Investing is a very personal thing, it has to fit one's life style. That also means that each one of us has to study and develop his investment style. It would be wrong for me to tell you what and when to buy. My recommendation is to read the old GTRs several times until you understand "GilderSpeak." Also read a lot of good investment books. The ones I like include "Reminiscences of a Stock Operator" by Edvin Lefevre, "One Up On Wall Street" by Peter Lynch, "Money" by John Kenneth Galbraith, "Stocks for the Long Run" by Jeremy J. Siegel, "The Gorilla Game" by Geoffrey A. Moore and "The Roaring 2000s" by Harry S. Dent, Jr., and for desert "The Money Game" by 'Adam Smith' (a pseudonym). I think you might want to read them in that order. Of course, if you are in a rush to invest your money, and now we seem to be in a mini-correction (or at least, at the end of the January Effect), you might want to buy the Gilder Nine. The report is available on the GTR forum.

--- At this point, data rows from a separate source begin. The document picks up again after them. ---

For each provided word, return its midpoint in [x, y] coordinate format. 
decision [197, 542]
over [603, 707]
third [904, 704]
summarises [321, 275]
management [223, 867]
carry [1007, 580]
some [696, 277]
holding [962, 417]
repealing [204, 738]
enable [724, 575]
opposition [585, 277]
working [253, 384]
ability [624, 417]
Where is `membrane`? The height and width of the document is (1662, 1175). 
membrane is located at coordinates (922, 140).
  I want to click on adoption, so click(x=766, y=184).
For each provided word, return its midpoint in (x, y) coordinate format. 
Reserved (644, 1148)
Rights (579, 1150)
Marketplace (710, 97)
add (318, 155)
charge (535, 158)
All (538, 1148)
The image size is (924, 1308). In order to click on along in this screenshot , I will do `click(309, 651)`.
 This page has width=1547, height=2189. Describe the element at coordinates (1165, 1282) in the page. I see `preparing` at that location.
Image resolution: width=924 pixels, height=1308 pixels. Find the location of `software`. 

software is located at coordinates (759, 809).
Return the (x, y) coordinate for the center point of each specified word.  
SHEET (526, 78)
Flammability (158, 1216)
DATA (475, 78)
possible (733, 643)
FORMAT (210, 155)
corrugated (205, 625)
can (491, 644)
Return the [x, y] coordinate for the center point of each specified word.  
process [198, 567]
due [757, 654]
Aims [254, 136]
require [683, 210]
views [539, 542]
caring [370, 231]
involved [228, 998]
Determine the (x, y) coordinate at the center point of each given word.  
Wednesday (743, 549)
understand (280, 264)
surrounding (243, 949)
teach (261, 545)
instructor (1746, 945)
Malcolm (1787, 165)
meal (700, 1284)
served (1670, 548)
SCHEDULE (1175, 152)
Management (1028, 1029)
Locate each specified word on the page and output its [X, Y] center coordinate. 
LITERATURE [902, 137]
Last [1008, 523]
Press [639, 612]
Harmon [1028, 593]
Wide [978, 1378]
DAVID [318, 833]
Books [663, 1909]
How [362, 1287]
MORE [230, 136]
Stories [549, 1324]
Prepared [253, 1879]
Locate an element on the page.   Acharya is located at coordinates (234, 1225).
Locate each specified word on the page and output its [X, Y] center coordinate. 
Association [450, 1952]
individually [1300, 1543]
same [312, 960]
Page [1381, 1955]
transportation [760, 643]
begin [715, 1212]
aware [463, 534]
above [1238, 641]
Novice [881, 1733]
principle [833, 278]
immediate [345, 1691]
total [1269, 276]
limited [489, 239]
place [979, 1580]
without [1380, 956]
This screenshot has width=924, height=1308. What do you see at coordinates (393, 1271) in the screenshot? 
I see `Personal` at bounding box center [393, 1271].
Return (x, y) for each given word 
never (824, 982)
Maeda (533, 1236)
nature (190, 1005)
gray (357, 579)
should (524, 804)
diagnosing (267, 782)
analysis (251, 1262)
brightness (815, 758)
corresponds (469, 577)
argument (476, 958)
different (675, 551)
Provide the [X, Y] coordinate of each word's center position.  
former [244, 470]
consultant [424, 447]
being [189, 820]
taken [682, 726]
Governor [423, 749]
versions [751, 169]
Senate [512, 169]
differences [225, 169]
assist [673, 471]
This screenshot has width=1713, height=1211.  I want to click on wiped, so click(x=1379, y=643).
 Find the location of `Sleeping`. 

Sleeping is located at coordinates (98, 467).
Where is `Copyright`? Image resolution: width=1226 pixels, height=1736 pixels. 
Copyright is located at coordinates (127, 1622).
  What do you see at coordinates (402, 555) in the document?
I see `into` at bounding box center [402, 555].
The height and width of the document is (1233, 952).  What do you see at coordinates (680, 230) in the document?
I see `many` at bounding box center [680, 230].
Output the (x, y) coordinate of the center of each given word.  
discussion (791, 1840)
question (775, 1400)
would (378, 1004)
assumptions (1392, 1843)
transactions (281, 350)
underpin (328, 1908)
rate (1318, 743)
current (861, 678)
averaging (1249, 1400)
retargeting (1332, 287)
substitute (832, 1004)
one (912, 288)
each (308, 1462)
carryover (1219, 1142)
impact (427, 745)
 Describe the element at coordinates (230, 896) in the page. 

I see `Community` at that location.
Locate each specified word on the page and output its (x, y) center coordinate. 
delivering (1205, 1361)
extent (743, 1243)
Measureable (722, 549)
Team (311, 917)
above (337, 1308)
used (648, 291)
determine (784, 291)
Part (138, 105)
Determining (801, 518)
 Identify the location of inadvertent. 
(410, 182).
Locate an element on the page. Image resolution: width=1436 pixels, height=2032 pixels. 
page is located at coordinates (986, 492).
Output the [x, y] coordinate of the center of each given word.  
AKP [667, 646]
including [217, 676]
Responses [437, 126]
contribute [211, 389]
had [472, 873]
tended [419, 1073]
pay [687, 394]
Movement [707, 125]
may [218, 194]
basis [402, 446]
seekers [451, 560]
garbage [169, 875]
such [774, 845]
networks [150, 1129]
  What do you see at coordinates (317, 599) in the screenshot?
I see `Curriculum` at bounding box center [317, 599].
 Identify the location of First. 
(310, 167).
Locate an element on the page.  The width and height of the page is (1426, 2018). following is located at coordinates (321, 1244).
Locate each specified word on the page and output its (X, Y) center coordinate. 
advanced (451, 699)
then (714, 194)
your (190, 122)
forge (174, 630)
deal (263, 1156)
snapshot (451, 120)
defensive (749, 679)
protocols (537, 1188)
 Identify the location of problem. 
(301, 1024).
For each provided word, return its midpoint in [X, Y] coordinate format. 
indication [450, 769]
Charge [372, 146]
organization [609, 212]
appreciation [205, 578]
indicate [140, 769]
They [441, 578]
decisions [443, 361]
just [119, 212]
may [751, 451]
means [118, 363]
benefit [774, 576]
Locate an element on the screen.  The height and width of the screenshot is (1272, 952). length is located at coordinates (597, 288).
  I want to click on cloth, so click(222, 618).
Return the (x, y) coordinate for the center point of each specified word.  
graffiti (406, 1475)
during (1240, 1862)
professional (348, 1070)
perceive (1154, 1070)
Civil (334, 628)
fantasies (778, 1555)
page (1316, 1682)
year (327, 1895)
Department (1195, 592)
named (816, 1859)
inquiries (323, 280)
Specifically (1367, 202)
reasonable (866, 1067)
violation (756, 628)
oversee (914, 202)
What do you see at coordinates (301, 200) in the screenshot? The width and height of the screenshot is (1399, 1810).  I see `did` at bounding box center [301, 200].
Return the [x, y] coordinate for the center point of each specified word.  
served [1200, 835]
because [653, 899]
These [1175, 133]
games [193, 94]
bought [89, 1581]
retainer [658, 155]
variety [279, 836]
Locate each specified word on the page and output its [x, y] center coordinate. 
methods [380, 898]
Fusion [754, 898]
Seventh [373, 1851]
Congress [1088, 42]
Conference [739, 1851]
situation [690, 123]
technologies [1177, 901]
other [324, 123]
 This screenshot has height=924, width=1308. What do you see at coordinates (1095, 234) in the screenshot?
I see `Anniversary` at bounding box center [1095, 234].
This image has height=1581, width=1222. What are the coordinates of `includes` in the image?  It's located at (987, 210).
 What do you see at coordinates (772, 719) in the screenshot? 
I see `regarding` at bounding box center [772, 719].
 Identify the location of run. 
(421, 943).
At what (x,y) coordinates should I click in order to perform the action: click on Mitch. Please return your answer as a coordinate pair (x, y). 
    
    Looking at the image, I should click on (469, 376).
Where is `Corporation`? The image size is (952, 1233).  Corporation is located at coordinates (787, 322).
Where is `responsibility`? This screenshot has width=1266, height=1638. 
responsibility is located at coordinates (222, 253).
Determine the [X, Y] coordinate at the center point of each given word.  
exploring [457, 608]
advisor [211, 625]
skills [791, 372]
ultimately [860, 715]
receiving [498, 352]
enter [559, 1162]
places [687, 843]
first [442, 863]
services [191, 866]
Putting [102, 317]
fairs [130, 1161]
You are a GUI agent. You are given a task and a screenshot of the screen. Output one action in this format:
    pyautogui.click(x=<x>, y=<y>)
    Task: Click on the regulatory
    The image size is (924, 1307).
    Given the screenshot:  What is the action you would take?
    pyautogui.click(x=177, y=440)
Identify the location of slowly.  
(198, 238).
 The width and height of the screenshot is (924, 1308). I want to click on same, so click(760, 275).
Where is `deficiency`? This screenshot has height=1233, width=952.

Recently I have been doing a lot of thinking about the "S-Curve." Harry Dent places a lot of emphasis on it in his book "The Roaring 2000s." The argument, in short, is that the lifetime of any product can be divided into three approximately equal periods of time. The first period is when early adopters start buying. The second period is when the product has been acquired by about 10% of the population. The third period is when the market is saturated, at about 90% of market penetration. The first and third periods are of slow growth while the middle period shows very fast growth. In a way this is similar to the "Technology Adoption Life Cycle" in Geoffrey Moore's "The Gorilla Game."

My feeling is that we are at that 10% adoption point in the Telecosm game or paradigm. This means that we have 5 to 10 fabulous years to come (with its inevitable corrections). That is why I don't feel that you have missed out on QCOM or ARMHY, there is plenty time left to buy them. Of course, those of us who bought earlier will earn more from them but the end is still 5 to 10 years away.

The companies in the GTR do not walk in lock step. Since I feel that investing too soon is a waste of resources (don't invest before the product reaches the 10% market penetration level), I don't invest in some of them for the time being. For me, a good time to start investing is when a company has had, at least, one or two quarters with positive earnings. I broke this rule when buying GBLX and GSTRF!